Quando penso em porque alguém escolhe filosofar e, pior que isso, escolhe a filosofia como meio de vida, tal como eu, tem claro o futuro que lhe aguarda, uma vez que sabe que vai ter que pensar sem cessar e, no dito meio de vida, ensinar o que não se ensina, ou seja, filosofar e não filosofia. Devaneio? Aí é um paradoxo, já que a filosofia, no entendimento do senso comum, trabalha com a razão, mas o devaneio é a escolha por tal labuta, o filosofar exige de nós uma disposição para a reflexão e a construção de um pensamento que nem todos tem, não é para qualquer um! Uma consciência torturada? Diria outro alguém que desdenha das questões da vida. Bem, talvez ... vai saber, né?! No meu caso eu fui um jovem de certo modo torturado pelas questões da vida e com o tempo isso ganha em disciplina e complexidade, mas deixa de ser tortura e vira indagação seletiva, nem tudo se pergunta, é o que descobrimos com o passar do tempo e com as leituras, como também nem tudo se responde, é a outra obviedade como efeito colateral do questionar.
E me vem à cabeça de porque fiz esta escolha que eu diria ser, sem falsa modéstia, de corajosa. Talvez, na juventude, façamos escolhas inconscientes totalmente conscientes. Ora, novo paradoxo? Sim, é claro! Trabalhamos com paradoxos a vida inteira, e não adianta o filósofo vir com o princípio de não-contradição, uma das estruturas da chamada razão ou raciocínio, é que é uma loucura alguém filosofar em tempos tão bicudos e medíocres, é um fato.
Certa vez eu me indaguei se fiz o certo, ou se deveria ter virado homem de negócios e deixar essas questões existenciais de lado, mas havia uma força maior e inexorável que sempre me conduzia para a filosofia e para a busca de alguma verdade ou sentido na vida. Por que? Para quê? Tenho que responder, mas sabendo que é em vão, tudo na vida quando se quer arriscar pode ser em vão, pois a filosofia é em vão em razão de suas respostas mas não em razão de suas perguntas, eis, eureka! Pois então a pergunta é mais importante para o filósofo do que a resposta, pois toda resposta denota certo sinal de arrogância intelectual ou pretensão descabida e irrefletida, já que uma vez sabendo da resposta a questão cessa e torna-se necessária nova ocupação, fato. Mas a verdadeira ocupação do filósofo é a pergunta e, mais do que isso, a qualidade da pergunta, ou seja, temos que aprender a perguntar para filosofar de fato, senão seremos presas fáceis da falácia e do sofisma, seremos manipulados pela ilusão ardilosa de um raciocínio intempestivo, é preciso então refletir calmamente, a pressa não é própria do filosofar, é preciso ruminar antes de falar, só se fala do que se tem a devida medida, e do que não se pode falar simplesmente calamos, essa é a medida que diferencia os que estudaram dos cabeças de bagre.

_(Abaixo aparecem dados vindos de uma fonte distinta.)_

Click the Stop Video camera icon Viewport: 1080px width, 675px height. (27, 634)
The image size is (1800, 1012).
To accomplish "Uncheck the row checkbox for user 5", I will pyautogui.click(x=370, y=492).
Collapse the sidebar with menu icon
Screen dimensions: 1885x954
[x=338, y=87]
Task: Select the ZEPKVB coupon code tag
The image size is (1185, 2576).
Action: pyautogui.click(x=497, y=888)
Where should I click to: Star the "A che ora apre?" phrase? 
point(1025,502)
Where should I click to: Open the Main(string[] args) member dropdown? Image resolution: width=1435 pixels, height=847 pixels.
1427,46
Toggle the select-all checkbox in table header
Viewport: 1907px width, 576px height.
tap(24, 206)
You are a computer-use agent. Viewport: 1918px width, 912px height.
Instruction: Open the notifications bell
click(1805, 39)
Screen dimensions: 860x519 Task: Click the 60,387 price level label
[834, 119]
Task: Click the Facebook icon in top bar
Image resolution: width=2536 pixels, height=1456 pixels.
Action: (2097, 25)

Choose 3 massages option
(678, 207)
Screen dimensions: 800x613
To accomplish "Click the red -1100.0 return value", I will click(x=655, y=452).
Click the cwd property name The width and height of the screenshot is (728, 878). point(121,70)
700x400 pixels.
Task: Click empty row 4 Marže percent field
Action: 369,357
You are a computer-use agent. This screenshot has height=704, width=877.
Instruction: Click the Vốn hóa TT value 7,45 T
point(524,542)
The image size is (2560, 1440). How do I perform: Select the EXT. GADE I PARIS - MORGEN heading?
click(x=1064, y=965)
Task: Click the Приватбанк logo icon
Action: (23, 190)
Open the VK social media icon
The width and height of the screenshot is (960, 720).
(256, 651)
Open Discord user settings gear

Mas, volta a pergunta fundamental, para quê isso tudo? Para quê uma história tão vasta e milenar se até hoje não temos nenhuma conclusão de nada! Ora, às favas com a filosofia! (Diria agora um incauto ... ) Ora, porque perder meu tempo com perguntas fundamentais se não há resposta fundamental. Qual a razão disso? Qual é o mérito da filosofia e do filosofar? Ora, não temos que sobreviver, trabalhar? O tempo acabou! O tempo acabou! Não temos tempo para pensar, quanto mais filosofar! (Mais uma vez, aqui temos o argumento cético do incauto insistente, é a ignorância presa da falácia e do sofisma da qual eu avisei logo acima, todo cuidado é pouco ...) Mas, e então filósofo? Me responda, para quê filosofia? ....
Tal pergunta é da mesma natureza de outra pergunta fundamental que é a seguinte:
Para quê a vida?
Então temos aí o cerne do problema, pois perguntando pela filosofia estamos também e ao mesmo tempo perguntando pela vida, já que, num entendimento que eu chamaria de filosofia honesta e não formal, a pergunta pela filosofia desemboca na pergunta pela vida, aí reunimos duas perguntas da mesma natureza que podem se fundir e recriar a questão numa indagação pelo sentido das coisas, coisas? Objetos? Não, é sentido lato e não o estrito, a filosofia, ao contrário de saber acadêmico estrito, sempre pergunta em sentido lato, já que a pergunta pela vida também está e se dá em sentido lato, para “responder”, enfim, precisamos viver bastante e nada de resposta peremptória sobre o porquê ou o para quê, mas uma resposta numa pergunta, uma resposta que pergunta e se instaura no que é importante, porque o mundo? Para quê o mundo? E respondemos: para ensinar o homem a viver, pois é melhor existir do que o nada, que é o impensável.